According to Lu Siwei’s family in the US, the human rights defender holds a valid Chinese passport with valid visas for both Laos and the US, where his wife and daughter now live after leaving China in 2022. In May 2021, immigration officers at the Shanghai Pudong Airport stopped Lu Siwei from boarding his flight to the United States, where he was due to participate in a fellowship programme. The officers informed him that an exit ban had been imposed against him on “national security” grounds. Since the imposition of his exit ban, the human rights defender continued to face regular surveillance and harassment.

In January 2021, the Sichuan Provincial Judicial Department formally revoked Lu Siwei's lawyer's license in retaliation against his peaceful human rights activities. The revocation of his license came shortly after Lu Siwei’s attempt in the fall of 2020 to provide legal representation to one of the 12 Hong Kong youth activists who were intercepted by mainland Chinese authorities in August 2020 while fleeing to Taiwan by boat. The authorities refused to allow Lu Siwei to meet his client and repeatedly threatened him in a bid to force him to abandon the case.
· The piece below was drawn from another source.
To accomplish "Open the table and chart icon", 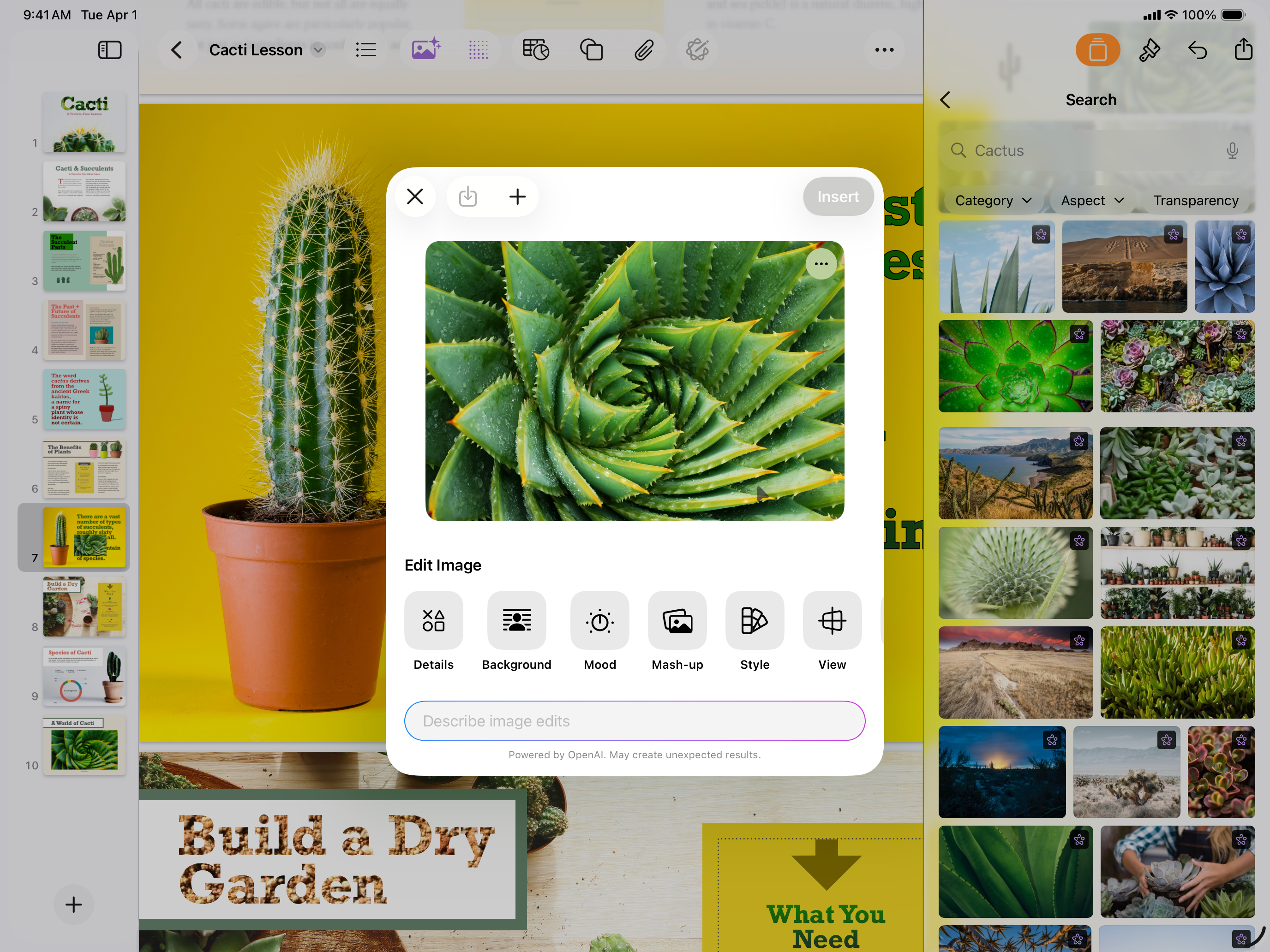I will (x=535, y=50).
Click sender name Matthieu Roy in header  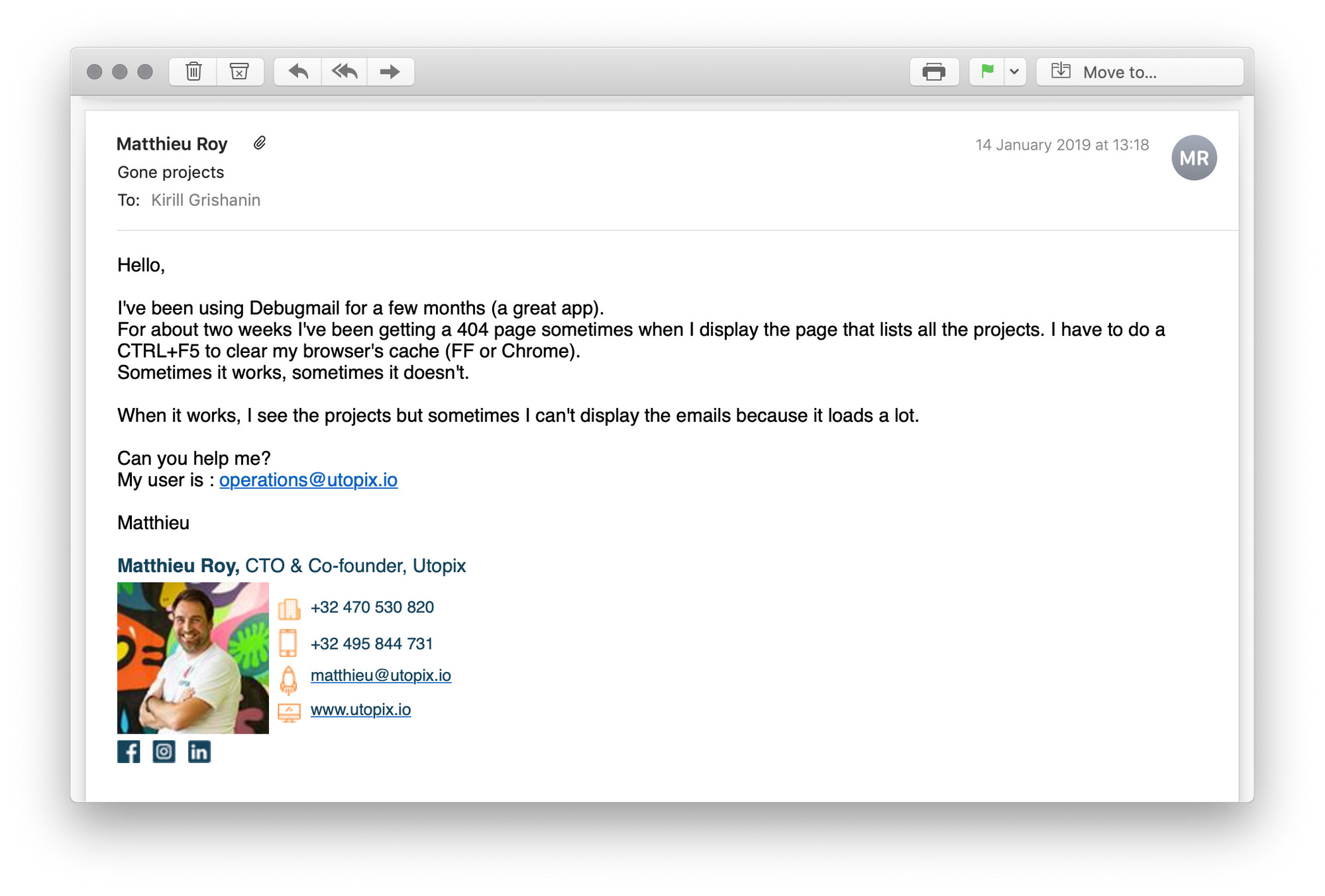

Front Line Defenders is deeply concerned about the detention of human rights lawyer Lu Siwei and the possibility of his imminent deportation. Lu Siwei’s deportation back to China would add to a growing pattern of refoulement of human rights defenders from one country to another in Asia. If deported back to China, the human rights defender is likely to face reprisals, including arbitrary detention and prosecution, as a result of his human rights work. Front Line Defenders recalls that Laos is a state party to the International Covenant on Civil and Political Rights (ICCPR) and the Convention against Torture and Other Cruel, Inhuman or Degrading Treatment or Punishment (CAT), which prohibits it from returning “a person to another State where there are substantial grounds for believing that he would be in danger of being subjected to torture.”